This is a Paid Post by Repair the World. Alma editorial staff had no role in its production.
When I began my graduate program in social work in the hopes of becoming a therapist, my primary drive was personal. I knew, from my own experience, that access to safe, intersectional, inclusive mental health care and the ability to have powerful conversations about mental health could be literally life-saving. I wanted to pay my own experiences forward.
With about 20% of all American adults — that’s about one in five — experiencing mental illness, mental health is far from a solitary concern. With an average delay of 11 years between onset and treatment of mental health concerns, there is a huge correlation between mental health disorders and incarceration, education inequity and homelessness.
As much as I knew all of that, it wasn’t until recently that I learned how important caring for the mental health of ourselves and our communities is, not just as a secular value, but as a Jewish one. The National Alliance on Mental Health (NAMI) considers a personal connection to religion and spirituality to be a protective factor for mental health. “Both religion and spirituality can have a positive impact on mental health,” Luna Greenstein writes for NAMI. “They can help a person tolerate stress by generating peace, purpose and forgiveness.”

(PROBLEM DESCRIPTION)
Please carry on the post about mental health as a Jewish value, picking up right after its last sentence.

(DATASET)
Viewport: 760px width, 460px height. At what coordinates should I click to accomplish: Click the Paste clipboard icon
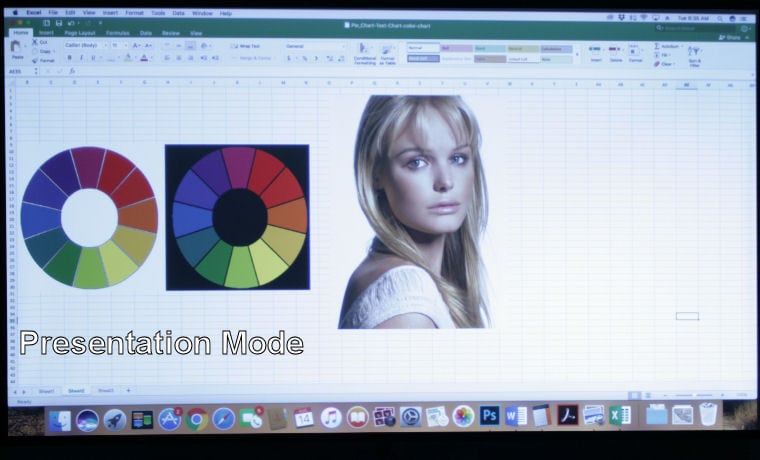(17, 49)
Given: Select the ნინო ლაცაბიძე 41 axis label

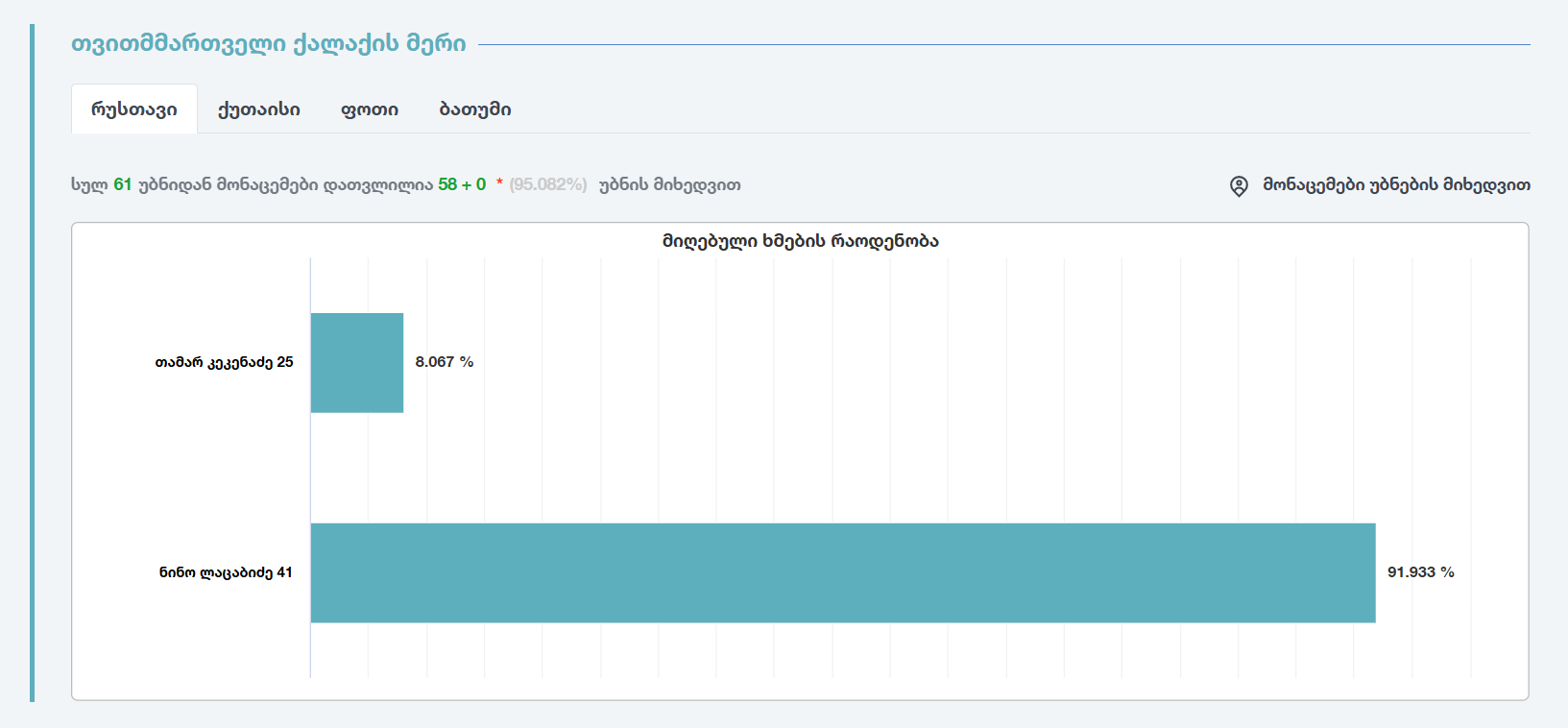Looking at the screenshot, I should click(226, 572).
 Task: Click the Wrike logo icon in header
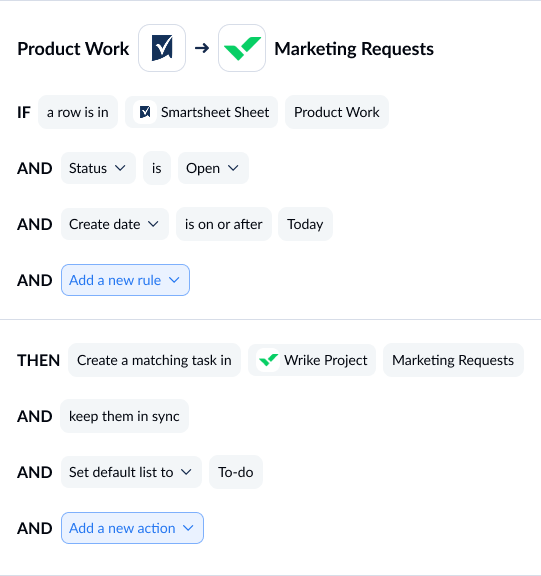pos(242,48)
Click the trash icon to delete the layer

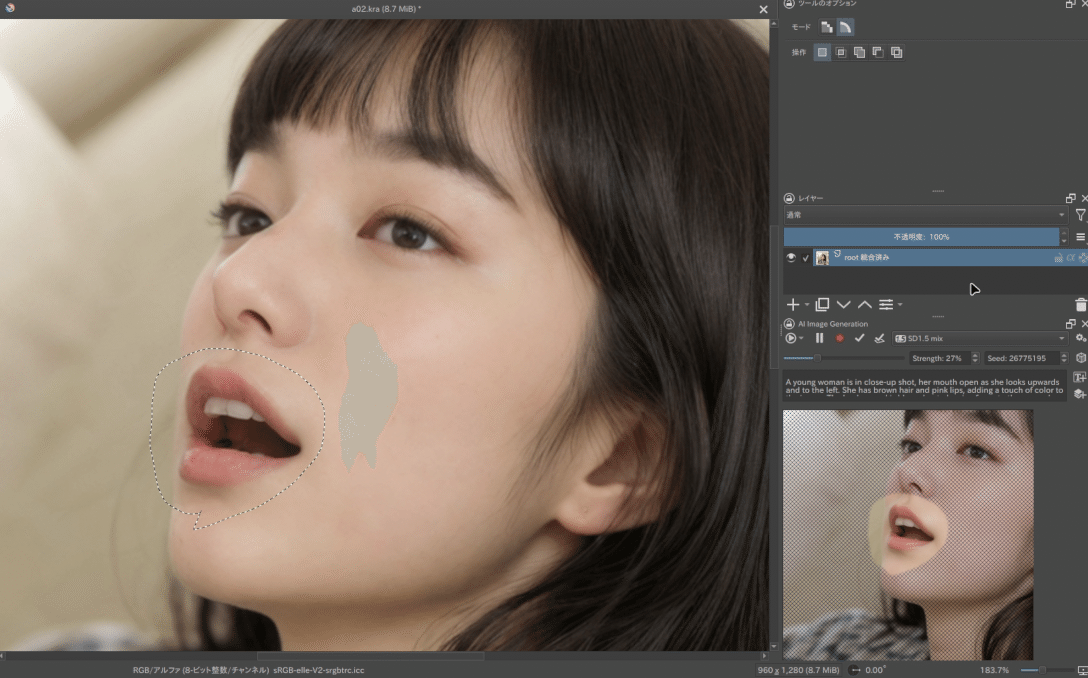coord(1081,304)
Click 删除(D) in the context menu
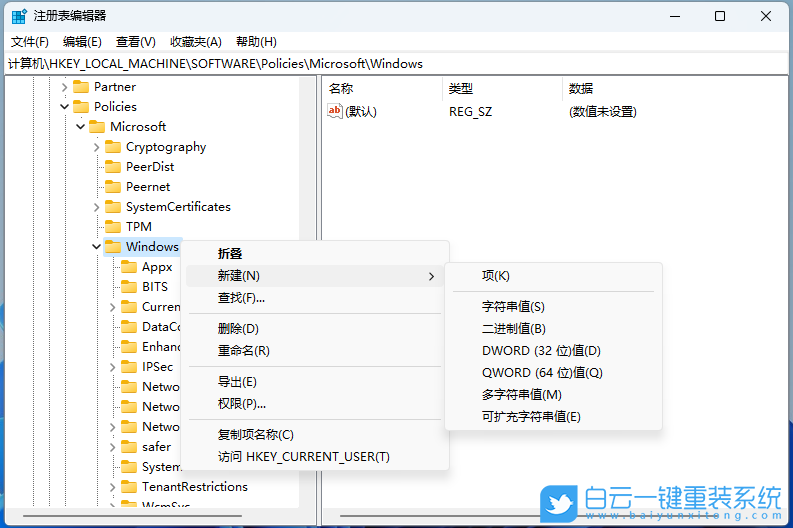 click(x=238, y=329)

(OUTPUT OF THE EXERCISE)
In my own work and in my personal practice, I’ve discovered that Jewish teachings and values are a beautiful example of the ways that a connection to religion can positively impact mental health. Judaism is grounded in community, ritual and education — all structures associated with better mental health. Many Jewish spaces and organizations are already doing the work of directly connecting Jewish teachings to programs that can build better mental health, such as Repair the World, a Jewish nonprofit that mobilizes Jews and their communities to engage in meaningful acts of service while having conversations about mental health to build connection and reduce stigma.
Jewish values and teachings, especially, lead beautifully into cultivating spaces that emphasize mental health and mental health care. While some more traditional teachings can be interpreted in stigmatizing ways, emerging organizations like the Blue Dove Foundation are working to draw directly from Jewish values and wisdom to reduce the stigma around mental illness and addiction in Jewish communities.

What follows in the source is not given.